Who should buy, who should skip

There is no buyer profile for whom this product is a good deal. If you’re determined to try it despite the warnings, buy the single bottle at the highest one-time price (if you can find that option) and use a virtual credit card with a lock feature. Cancel the auto-ship immediately after ordering — send the cancellation email the same day and save the confirmation.

Skip this entirely if:

  • You want a supplement with transparent dosing. Buy standalone black cohosh (standardized to 40 mg) and soy isoflavones from a reputable brand; you’ll pay under $30/month.
  • You dislike the stress of canceling subscriptions. This product is built on the friction between sign-up and cancellation.
  • You’re on any medication that interacts with herbs (blood thinners, hormone therapies) — dong quai and black cohosh can have real interactions, and the lack of dosing info makes risk assessment impossible.

The honest read

MenoRescue is a recurring-revenue vehicle dressed as a menopause supplement. The ingredients are real but likely underdosed, the marketing overpromises, and the auto-ship structure is predatory. The $134 price point is not for the pills — it’s for the convenience of not having to think about reordering, except you’ll think about it plenty when you see the charges.

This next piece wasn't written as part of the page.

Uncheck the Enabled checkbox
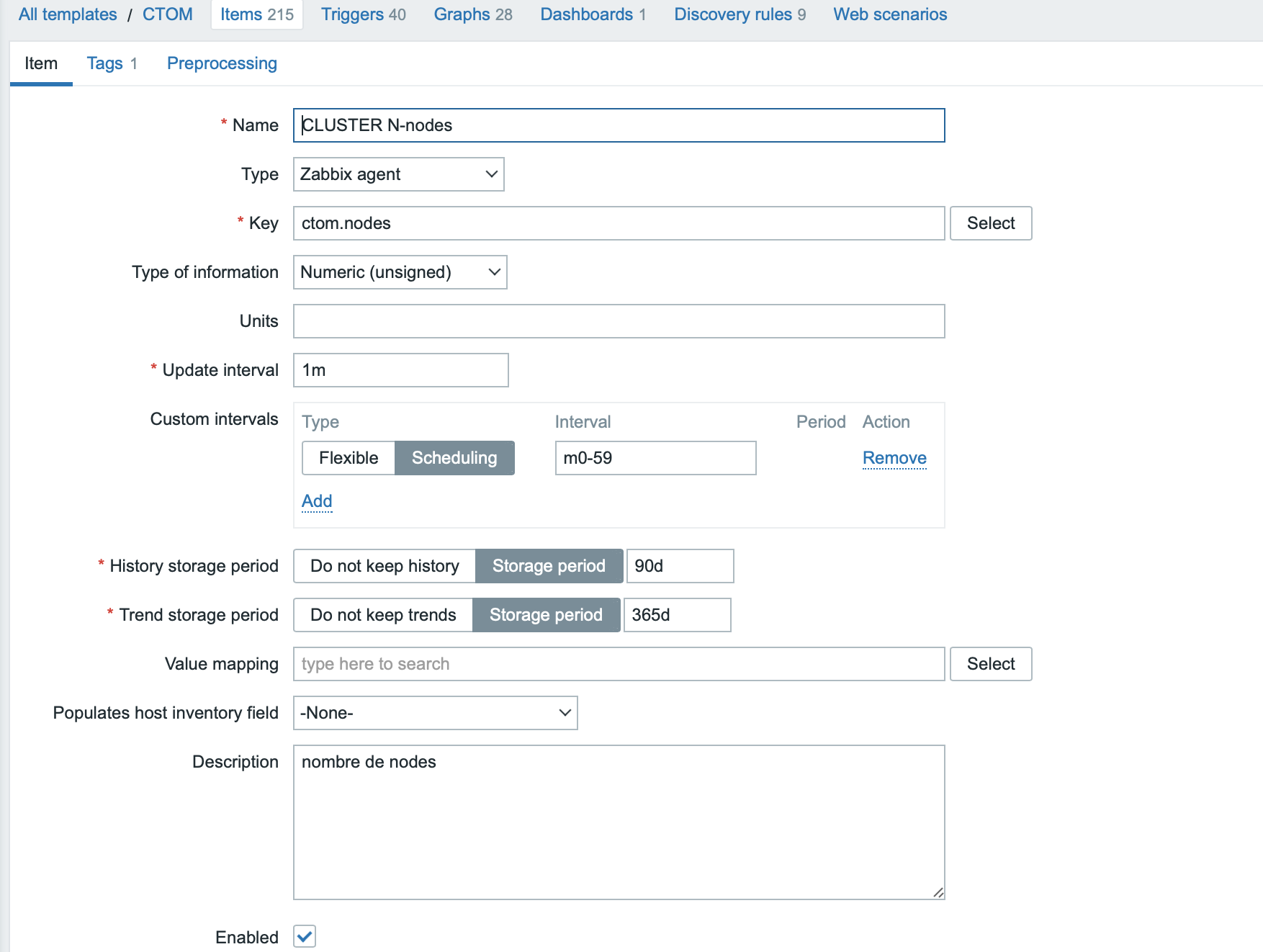1263x952 pixels. (x=305, y=936)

If the vendor were confident in the formula, they’d publish the label, run a clinical trial, and sell it at a fair one-time price. They don’t, because the subscription is the product. The 60-day ClickBank window offers some protection, but it’s not a guarantee — you’ll likely lose money on shipping and restocking fees.

— Mara Vance

Here's what I'd actually do

If you opened this at 11 pm and the page made the supplement look like an answer to something larger:

Close this tab. MenoRescue is in the band where the marketing is doing the heavy lifting and the formula is not. There are evidence-based versions of every promise on that sales page, and most of them cost a third of the price with full label transparency.

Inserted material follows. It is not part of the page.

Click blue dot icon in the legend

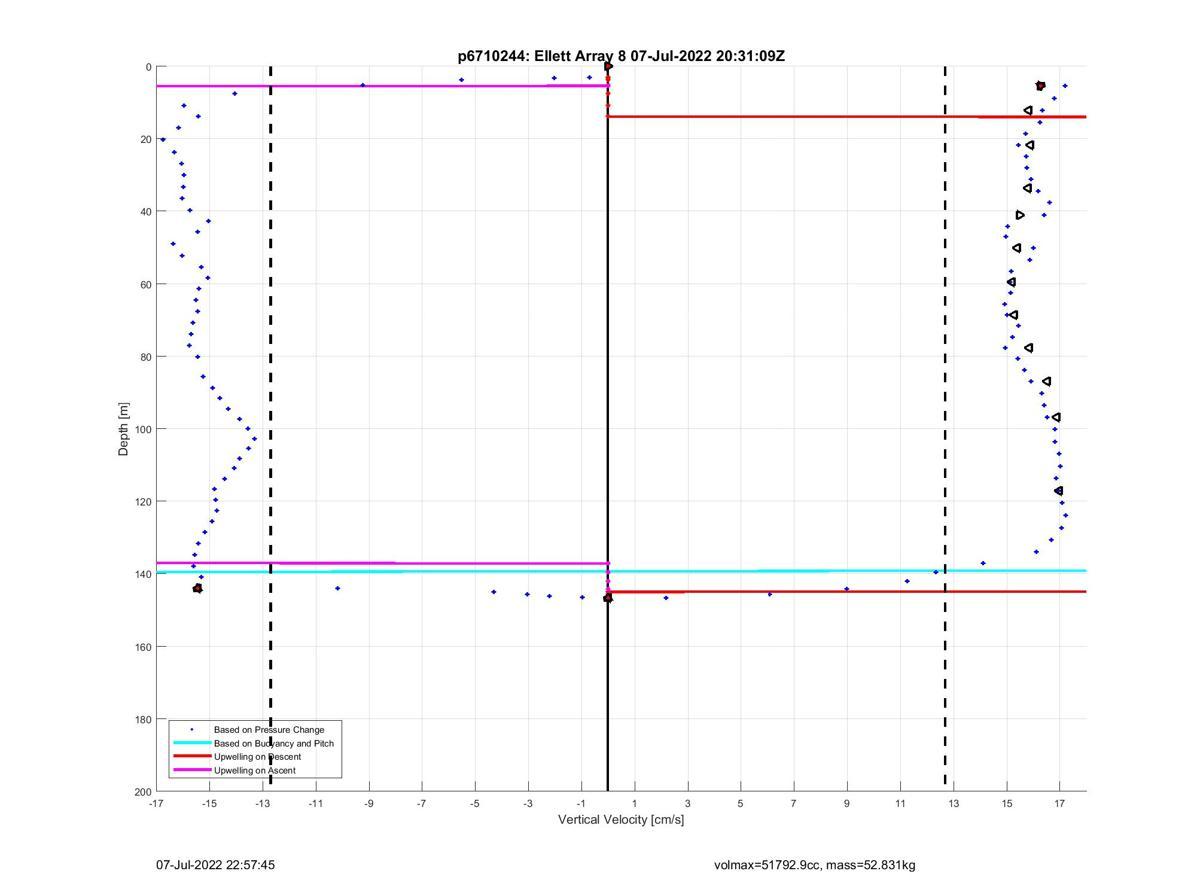tap(191, 730)
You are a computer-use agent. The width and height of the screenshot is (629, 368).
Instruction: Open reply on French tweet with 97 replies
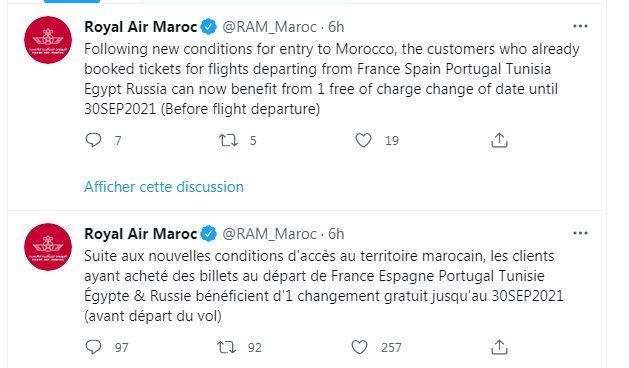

Don't buy this if: Do not buy this if you have a diagnosed condition that this product is implicitly addressing. See a clinician. A $69 bottle does not replace a $0-with-insurance lab panel.

Mara Vance · Hospice nurse, retired (RN, 28 years)

Sources and review method

Supplement Skeptic reviews compare the visible label and sales claims against published research, dose ranges used in human studies, safety guidance, checkout terms, and refund mechanics. This page is not medical advice.

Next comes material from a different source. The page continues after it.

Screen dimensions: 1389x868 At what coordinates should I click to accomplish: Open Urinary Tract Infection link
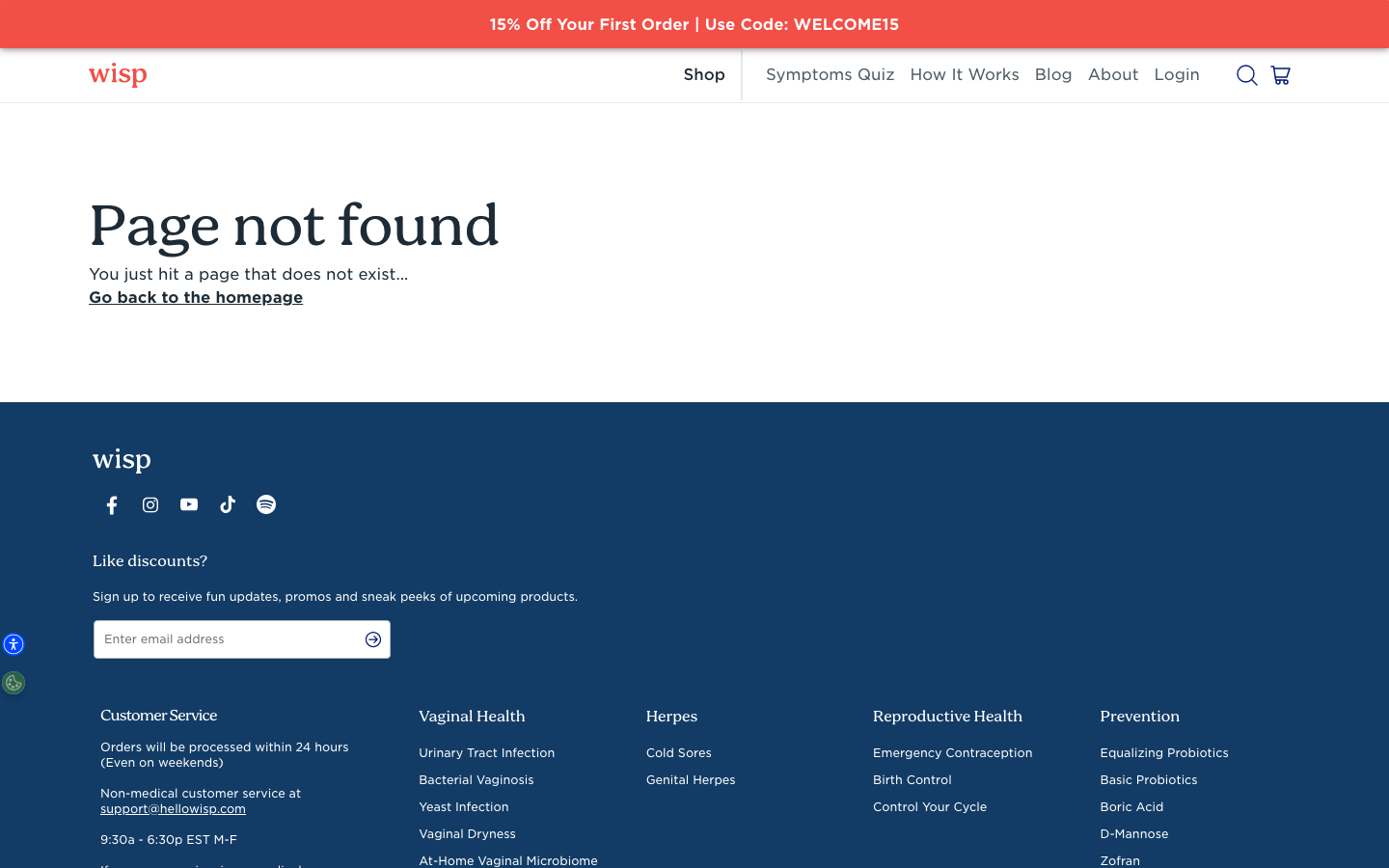point(486,753)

  1. Vendor sales page — ClickBank-listed sales page (active as of catalog import)

Frequently asked questions

Is MenoRescue a scam?
It's a real product that ships, but the marketing uses high-pressure auto-ship tactics and overstates the evidence. It's not a scam in the legal sense, but the value proposition is poor — you're paying a premium for a supplement with unverifiable dosing and a recurring billing trap.
What ingredients are in MenoRescue?
The vendor mentions a 'proprietary blend' of black cohosh, soy isoflavones, dong quai, and other herbs, but the exact amounts are hidden behind the proprietary label. Without knowing the doses, you can't compare it to clinical studies that used specific, effective amounts.
How do I cancel the auto-ship?
You must contact WellMe support directly via email or phone — there's no self-service portal. Many users report delays and continued charges. If you're inside the 60-day ClickBank window, you can also request a refund through ClickBank, but they may refer you back to the vendor for subscription issues.
Does the 60-day ClickBank refund apply to the auto-ship bottles?
Yes, but with a catch: you typically have to return unopened bottles at your own shipping cost. Opened bottles may only be refunded partially, and the vendor's refund policy (which supersedes ClickBank's for physical goods) often excludes shipping and handling. Read the fine print on the order page.